* Written task *
Reproduce all of the records below with every occurrence of "undo arrow" switched to "redo arrow", changing nothing else.

* Data for the task *
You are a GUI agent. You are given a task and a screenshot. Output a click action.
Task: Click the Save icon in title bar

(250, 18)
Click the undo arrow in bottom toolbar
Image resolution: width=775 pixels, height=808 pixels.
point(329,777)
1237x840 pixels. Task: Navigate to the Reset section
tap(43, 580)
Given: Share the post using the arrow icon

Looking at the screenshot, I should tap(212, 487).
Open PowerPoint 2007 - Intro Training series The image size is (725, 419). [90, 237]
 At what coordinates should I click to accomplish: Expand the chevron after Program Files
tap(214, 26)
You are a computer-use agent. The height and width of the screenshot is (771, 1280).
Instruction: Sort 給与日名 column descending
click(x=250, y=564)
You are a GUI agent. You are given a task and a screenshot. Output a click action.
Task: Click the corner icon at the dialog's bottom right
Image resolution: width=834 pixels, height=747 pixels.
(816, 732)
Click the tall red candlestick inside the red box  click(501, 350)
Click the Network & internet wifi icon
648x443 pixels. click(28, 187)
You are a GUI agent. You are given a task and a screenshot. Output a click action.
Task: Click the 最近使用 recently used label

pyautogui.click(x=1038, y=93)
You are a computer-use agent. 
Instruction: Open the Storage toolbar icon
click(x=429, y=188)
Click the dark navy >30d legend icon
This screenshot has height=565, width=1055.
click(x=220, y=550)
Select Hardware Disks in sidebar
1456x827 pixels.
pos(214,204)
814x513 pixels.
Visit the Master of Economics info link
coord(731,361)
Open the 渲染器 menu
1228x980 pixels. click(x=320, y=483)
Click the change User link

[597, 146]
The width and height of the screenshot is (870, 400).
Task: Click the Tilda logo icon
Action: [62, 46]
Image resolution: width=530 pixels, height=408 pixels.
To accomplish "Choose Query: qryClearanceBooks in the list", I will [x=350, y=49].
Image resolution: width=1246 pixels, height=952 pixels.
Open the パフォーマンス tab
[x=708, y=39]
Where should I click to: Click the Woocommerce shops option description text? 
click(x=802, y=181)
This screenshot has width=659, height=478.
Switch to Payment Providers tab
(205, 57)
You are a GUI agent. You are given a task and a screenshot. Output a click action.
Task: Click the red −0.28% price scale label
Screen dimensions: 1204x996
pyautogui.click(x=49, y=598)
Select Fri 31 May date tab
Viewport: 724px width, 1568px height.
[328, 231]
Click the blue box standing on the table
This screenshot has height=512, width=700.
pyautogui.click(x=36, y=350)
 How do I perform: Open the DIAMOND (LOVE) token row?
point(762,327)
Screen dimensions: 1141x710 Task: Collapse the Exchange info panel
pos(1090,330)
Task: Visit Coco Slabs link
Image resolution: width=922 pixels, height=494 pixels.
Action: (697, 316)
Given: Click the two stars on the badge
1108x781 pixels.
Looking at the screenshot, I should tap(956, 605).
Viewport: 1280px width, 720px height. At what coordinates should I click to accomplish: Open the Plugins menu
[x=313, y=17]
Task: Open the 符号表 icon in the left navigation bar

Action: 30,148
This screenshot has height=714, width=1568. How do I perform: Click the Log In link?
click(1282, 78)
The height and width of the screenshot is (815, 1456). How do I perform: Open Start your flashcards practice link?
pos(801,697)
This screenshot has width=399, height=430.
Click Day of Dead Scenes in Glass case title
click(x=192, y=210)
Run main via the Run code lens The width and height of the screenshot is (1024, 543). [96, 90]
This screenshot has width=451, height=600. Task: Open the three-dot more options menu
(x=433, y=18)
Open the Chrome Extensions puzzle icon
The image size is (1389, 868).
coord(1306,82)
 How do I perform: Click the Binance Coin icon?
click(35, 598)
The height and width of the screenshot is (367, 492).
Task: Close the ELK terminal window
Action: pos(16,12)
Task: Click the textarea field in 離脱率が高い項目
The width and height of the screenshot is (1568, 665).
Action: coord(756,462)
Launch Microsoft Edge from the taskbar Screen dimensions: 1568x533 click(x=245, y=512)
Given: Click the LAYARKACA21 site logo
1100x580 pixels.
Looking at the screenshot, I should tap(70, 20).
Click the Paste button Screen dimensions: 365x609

* Exercise result *
You are a GUI agent. You are given a task and a screenshot. Output a click action.
Task: Click the Save icon in title bar

(250, 18)
Click the redo arrow in bottom toolbar
Image resolution: width=775 pixels, height=808 pixels.
point(329,777)
1237x840 pixels. Task: Navigate to the Reset section
tap(43, 580)
Given: Share the post using the arrow icon

Looking at the screenshot, I should tap(212, 487).
Open PowerPoint 2007 - Intro Training series The image size is (725, 419). [90, 237]
 At what coordinates should I click to accomplish: Expand the chevron after Program Files
tap(214, 26)
You are a computer-use agent. The height and width of the screenshot is (771, 1280).
Instruction: Sort 給与日名 column descending
click(x=250, y=564)
You are a GUI agent. You are given a task and a screenshot. Output a click action.
Task: Click the corner icon at the dialog's bottom right
Image resolution: width=834 pixels, height=747 pixels.
(816, 732)
Click the tall red candlestick inside the red box  click(501, 350)
Click the Network & internet wifi icon
648x443 pixels. click(28, 187)
You are a GUI agent. You are given a task and a screenshot. Output a click action.
Task: Click the 最近使用 recently used label

pyautogui.click(x=1038, y=93)
You are a computer-use agent. 
Instruction: Open the Storage toolbar icon
click(x=429, y=188)
Click the dark navy >30d legend icon
This screenshot has height=565, width=1055.
click(x=220, y=550)
Select Hardware Disks in sidebar
1456x827 pixels.
pos(214,204)
814x513 pixels.
Visit the Master of Economics info link
coord(731,361)
Open the 渲染器 menu
1228x980 pixels. click(x=320, y=483)
Click the change User link

[597, 146]
The width and height of the screenshot is (870, 400).
Task: Click the Tilda logo icon
Action: [62, 46]
Image resolution: width=530 pixels, height=408 pixels.
To accomplish "Choose Query: qryClearanceBooks in the list", I will [x=350, y=49].
Image resolution: width=1246 pixels, height=952 pixels.
Open the パフォーマンス tab
[x=708, y=39]
Where should I click to: Click the Woocommerce shops option description text? 
click(x=802, y=181)
This screenshot has width=659, height=478.
Switch to Payment Providers tab
(205, 57)
You are a GUI agent. You are given a task and a screenshot. Output a click action.
Task: Click the red −0.28% price scale label
Screen dimensions: 1204x996
pyautogui.click(x=49, y=598)
Select Fri 31 May date tab
Viewport: 724px width, 1568px height.
[328, 231]
Click the blue box standing on the table
This screenshot has height=512, width=700.
pyautogui.click(x=36, y=350)
 How do I perform: Open the DIAMOND (LOVE) token row?
point(762,327)
Screen dimensions: 1141x710 Task: Collapse the Exchange info panel
pos(1090,330)
Task: Visit Coco Slabs link
Image resolution: width=922 pixels, height=494 pixels.
Action: (697, 316)
Given: Click the two stars on the badge
1108x781 pixels.
Looking at the screenshot, I should tap(956, 605).
Viewport: 1280px width, 720px height. At what coordinates should I click to accomplish: Open the Plugins menu
[x=313, y=17]
Task: Open the 符号表 icon in the left navigation bar

Action: 30,148
This screenshot has height=714, width=1568. How do I perform: Click the Log In link?
click(1282, 78)
The height and width of the screenshot is (815, 1456). How do I perform: Open Start your flashcards practice link?
pos(801,697)
This screenshot has width=399, height=430.
Click Day of Dead Scenes in Glass case title
click(x=192, y=210)
Run main via the Run code lens The width and height of the screenshot is (1024, 543). [96, 90]
This screenshot has width=451, height=600. Task: Open the three-dot more options menu
(x=433, y=18)
Open the Chrome Extensions puzzle icon
The image size is (1389, 868).
coord(1306,82)
 How do I perform: Click the Binance Coin icon?
click(35, 598)
The height and width of the screenshot is (367, 492).
Task: Close the ELK terminal window
Action: pos(16,12)
Task: Click the textarea field in 離脱率が高い項目
The width and height of the screenshot is (1568, 665).
Action: coord(756,462)
Launch Microsoft Edge from the taskbar Screen dimensions: 1568x533 click(x=245, y=512)
Given: Click the LAYARKACA21 site logo
1100x580 pixels.
Looking at the screenshot, I should tap(70, 20).
Click the Paste button Screen dimensions: 365x609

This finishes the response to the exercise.